The following article was presented in "Psychedelics, Power and Authority" at Breaking Convention: A Multidisciplinary Conference on Psychedelic Consciousness at the University of Kent on April 2, 2011.
At the fourth annual Horizons psychedelics conference in New York City last September, data surfaced from a 2006 psilocybin study at Johns Hopkins University demonstrating that roughly two-thirds of study participants had a mystical experience. Reacting to this cross-circuiting of secular and mystical discourses, Erik Davis responded by asserting, flatly: "We already knew that." The study, he claimed, was a secularization and materialization of a spiritual experience -- rather than a discovery of a genuinely novel content. Davis continued, "The research model is not sufficient.... Neurology is on a collision course with the full-on DMT experience" (qtd. in Traveler).

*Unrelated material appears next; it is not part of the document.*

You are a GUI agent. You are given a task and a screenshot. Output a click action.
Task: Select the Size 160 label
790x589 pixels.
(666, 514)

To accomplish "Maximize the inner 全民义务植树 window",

That same weekend, at Alex and Allyson Grey's CoSM upstate, Rick Strassman, M.D., participated in a panel discussion for the premier screening of The Spirit Molecule, where he remarked:
How to explicate the full meaning...of the psychedelic experience in this current wave of interest in studying these drugs again? ... I don't think that we can solely depend on psychiatry to be the leader in discussing how these drugs work and their effect and their application to everyday life. I think it has to be as multidisciplinary a pursuit as possible, because the full psychedelic experience impacts on everything -- it impacts on art, anthropology, music, religion, cosmology, physics, psychology, cognitive sciences, chemistry, everything.... We don't want to overextend one discipline at the expense of the other[s].
As Alex Grey expressed during the same event, "Now with the gifts of science and scientific research, serious interest is again making it legally possible to discuss these matters," but this fortuitous resurgence of activity and attention demands a chorus of new voices, new models and approaches. In part because of the recent conferences like this one and the movements they represent, it is finally an appropriate time to address the question of psychedelics and their continuing impact on culture from multiple critical, academic perspectives -- and to confront the issues that have impeded these conversations during the past century.
There is certainly a lot of excitement among the younger generation of psychedelic researchers, including myself. In mid-January, the Multidisciplinary Association for Psychedelic Studies (MAPS) announced to attendees of their recent "Catalysts" conference that they would be sponsoring a new listserv for graduate students actively working or writing on some aspect of "psychedelic culture, use, practice, or theory." Jim Fadiman wrote -- in response to students like myself, who found it difficult to locate support and mentorship for psychedelic work -- "It's time to build a national graduate student research support network." We are incredibly grateful to both Jim and MAPS for stepping up the tenor of the graduate community, and for instigating a truly, radically interdisciplinary network for young scholars across the world. This is a significant event both for psychedelic studies -- since every other major academic subject has networks of this or similar kind -- and for academia at large, which often talks about but falls short of realizing genuinely interdisciplinary work.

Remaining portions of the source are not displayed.